Enkele weken geleden stonden ouderling Melvin R. Perkins, een gebiedszeventiger uit Alaska, en ik op het spreekgestoelte tijdens de conferentie van de ring Vancouver British Columbia (Canada). Met ontroerende stem moedigde hij de heiligen aan om zich het volgende voor te stellen: Een afstammeling van de mormoonse handkarpioniers en een bekeerling uit een verafgelegen Afrikaans land, die samen de Heer dienen.

Van het bescheiden begin in Fayette (New York), 180 jaar geleden, is De Kerk van Jezus Christus van de Heiligen der Laatste Dagen nu een wereldwijde godsdienst geworden. Ik sta hier als getuige van dat wonderbaarlijke werk. Ik bid dat de Geest van de Heer tijdens mijn toespraak bij u en bij mij zal zijn.

Ik ben dankbaar voor de sleutels van openbaring in deze laatste bedeling. Doordat de hedendaagse profeten die sleutels sinds de herstelling gebruiken, kunnen Gods kinderen zijn plan van geluk nu beter dan ooit begrijpen.

De liefde van onze Vader in de hemel is overduidelijk nu de weg is geopend voor alle levenden en doden uit ieder land, nu en in de toekomst, om door het gebruik van hun keuzevrijheid in zijn tegenwoordigheid de verhoging te ontvangen. De norm is hetzelfde en ook de zegeningen zijn voor iedereen hetzelfde. God heeft bevestigd dat Hij geen aannemer des persoons is.

Het evangelie heeft zich op aarde uitgebreid zodat Gods doel verwezenlijkt kan worden om de onsterfelijkheid en het eeuwige leven van de mens tot stand te brengen.
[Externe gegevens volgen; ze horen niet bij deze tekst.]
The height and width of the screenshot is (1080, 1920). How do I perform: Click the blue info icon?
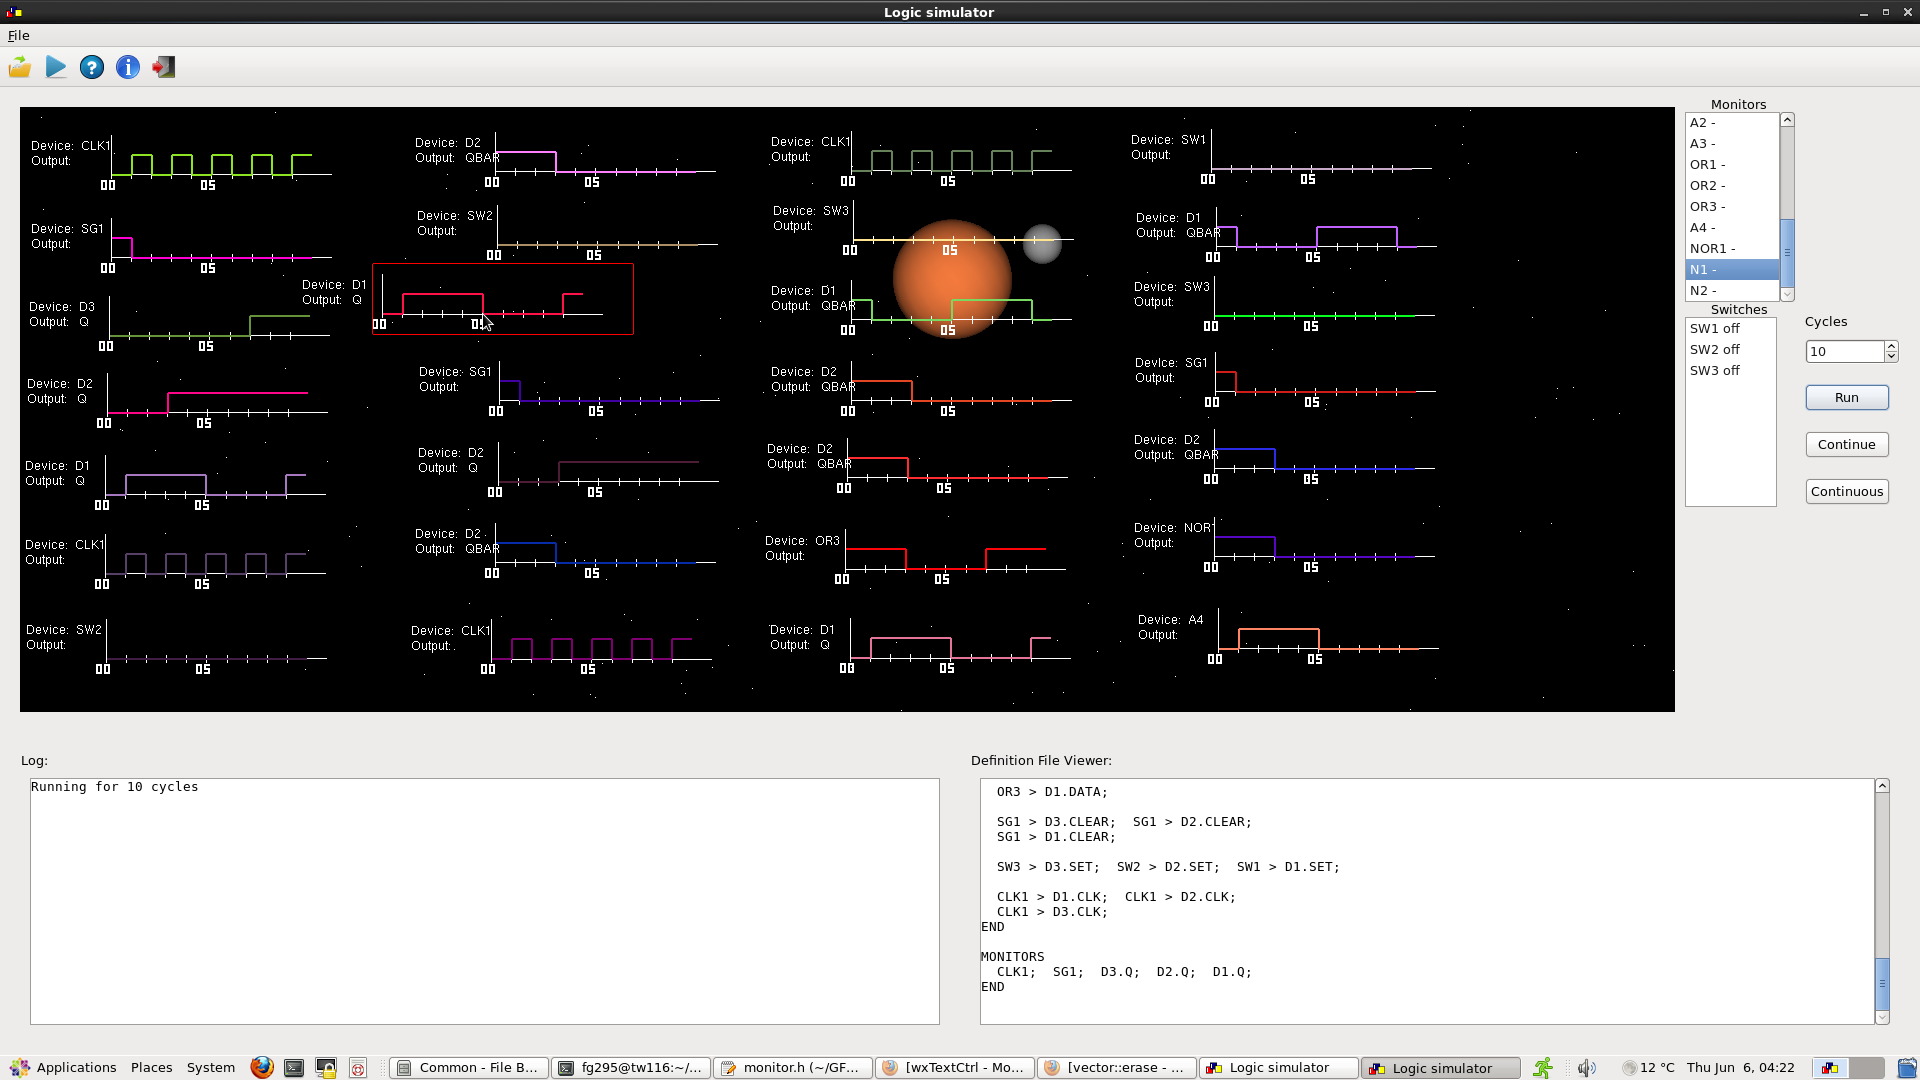pos(128,67)
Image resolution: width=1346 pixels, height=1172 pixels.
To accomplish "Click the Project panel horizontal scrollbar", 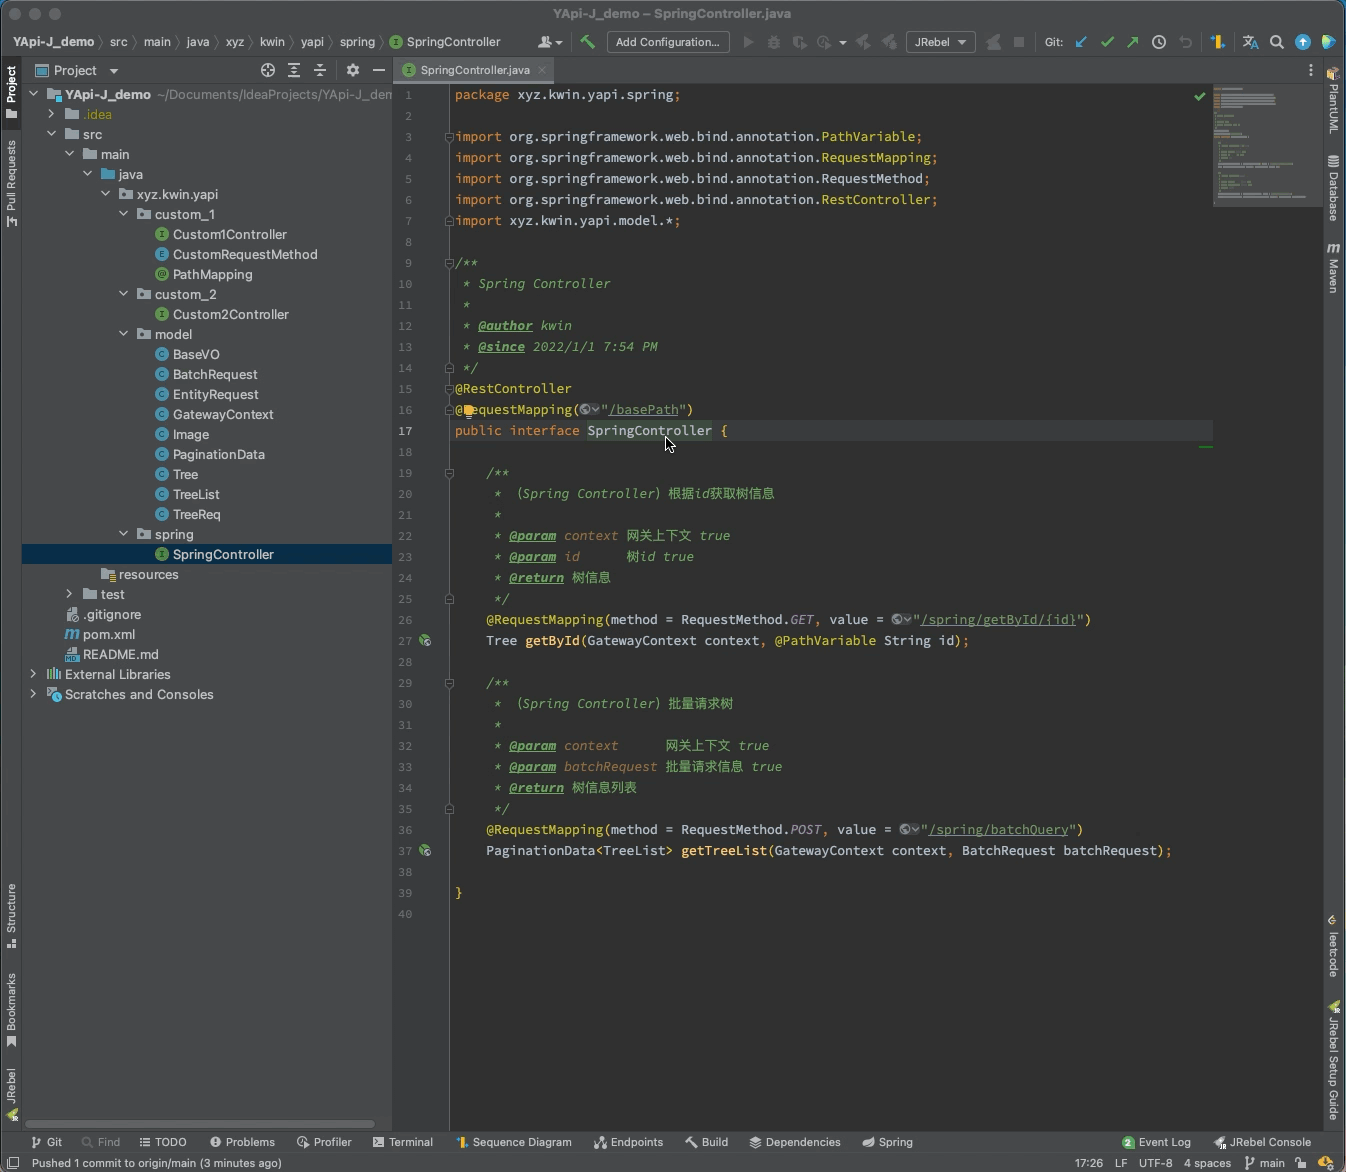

Na de val sloten onze eerste voorouders, Adam en Eva, een eeuwig verbond met God voor hun eeuwig heil.1 Toen Adams kinderen zich vermenigvuldigden, kwamen er twee groepen tevoorschijn.

Een groep die door Henoch werd geleid, hield zich zo goed aan het verbond dat ze niet langer op aarde konden blijven. Dus nam de Heer ze tot Zich.2

De tweede groep was zo goddeloos geworden dat ze door de oordelen Gods werden getroffen. Ze verdronken in de zondvloed, waardoor alleen het gezin van Noach3, een rechtschapen nakomeling van Henoch4, overbleef.
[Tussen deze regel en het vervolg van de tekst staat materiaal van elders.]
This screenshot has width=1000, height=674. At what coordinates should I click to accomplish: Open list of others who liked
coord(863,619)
God sloot een verbond met Noach, met de belofte dat het leven op aarde nooit meer door een vloed zou worden vernietigd.5

Toen de nakomelingen van Noach zich vermenigvuldigden, werden velen weer goddeloos. Uit hoogmoed bouwden ze de toren van Babel. God liet de oordelen uit de hemel op hen neerkomen. Hun taal werd verward en ze werden over de hele aarde verstrooid. Slechts enkele mensen die gehoorzaam waren, werden gespaard.6

Een van de mensen die gespaard bleef, was de broeder van Jared, een heel gelovig man, die bij de Heer pleitte voor de rechtschapen Jaredieten. De Heer leidde ze naar het Amerikaanse halfrond met de belofte dat ze, als zij Hem zouden dienen, vrij zouden van knechtschap en van gevangenschap en van alle andere natiën onder de hemel.’7 De Nephieten werden later naar datzelfde halfrond geleid. Uiteindelijk werden zowel de Jareditische als de Nephitische beschavingen verwoest, want zij waren niet getrouw gebleven.
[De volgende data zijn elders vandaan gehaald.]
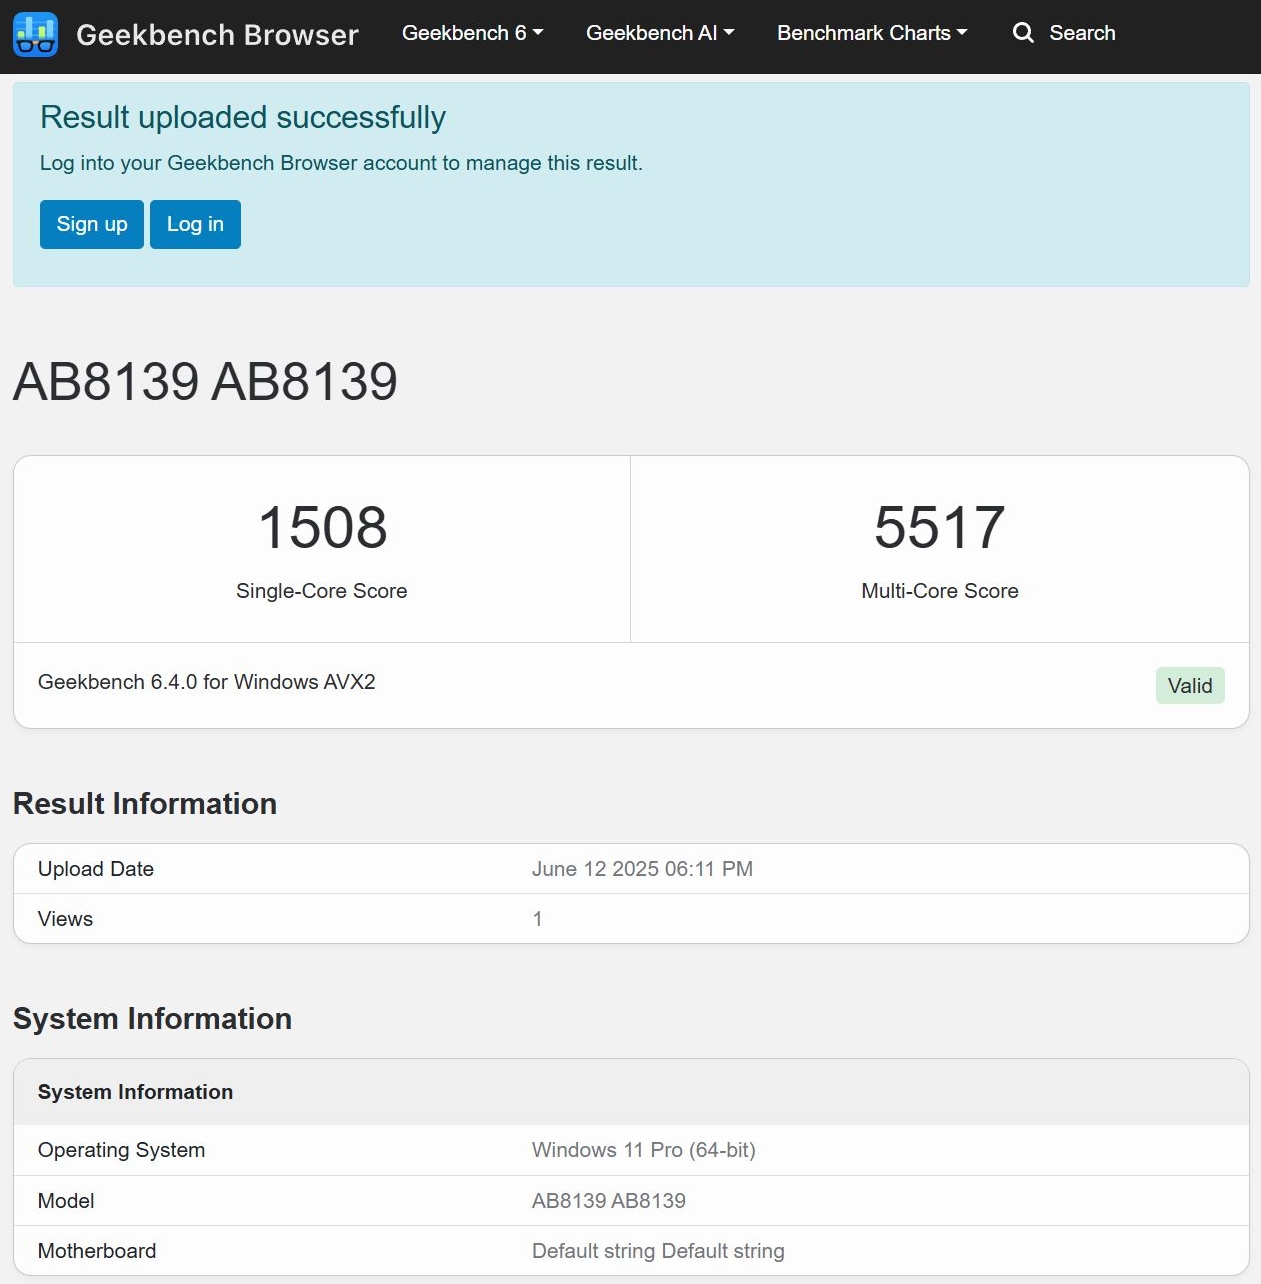This screenshot has width=1261, height=1284.
Task: Click the Result uploaded successfully heading
Action: point(243,118)
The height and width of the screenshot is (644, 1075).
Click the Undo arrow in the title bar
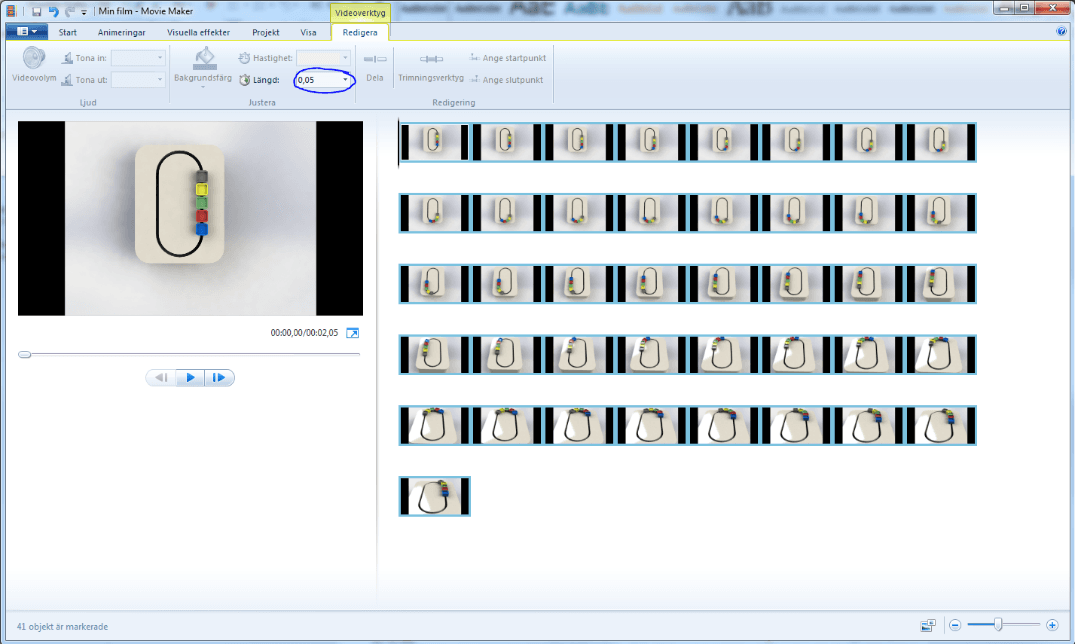point(54,10)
Een andere gelovige man was Abraham, een afstammeling van Noach, die naar Kanaän werd geleid. God sloot een verbond met Abraham, met aanvullende beloften dat zijn nakomelingen talrijk zouden zijn als de sterren aan de hemel8 en dat met zijn nageslacht ‘alle volken der aarde gezegend [zouden] worden.’9 De volken die in de beloften genoemd worden, waren de nakomelingen van Noach die na de toren van Babel verstrooid waren en in algemene zin als de andere volken bekend stonden.

God hernieuwde het verbond met Abrahams zoon Isaak, en zijn kleinzoon Jakob, die later Israël zou heten.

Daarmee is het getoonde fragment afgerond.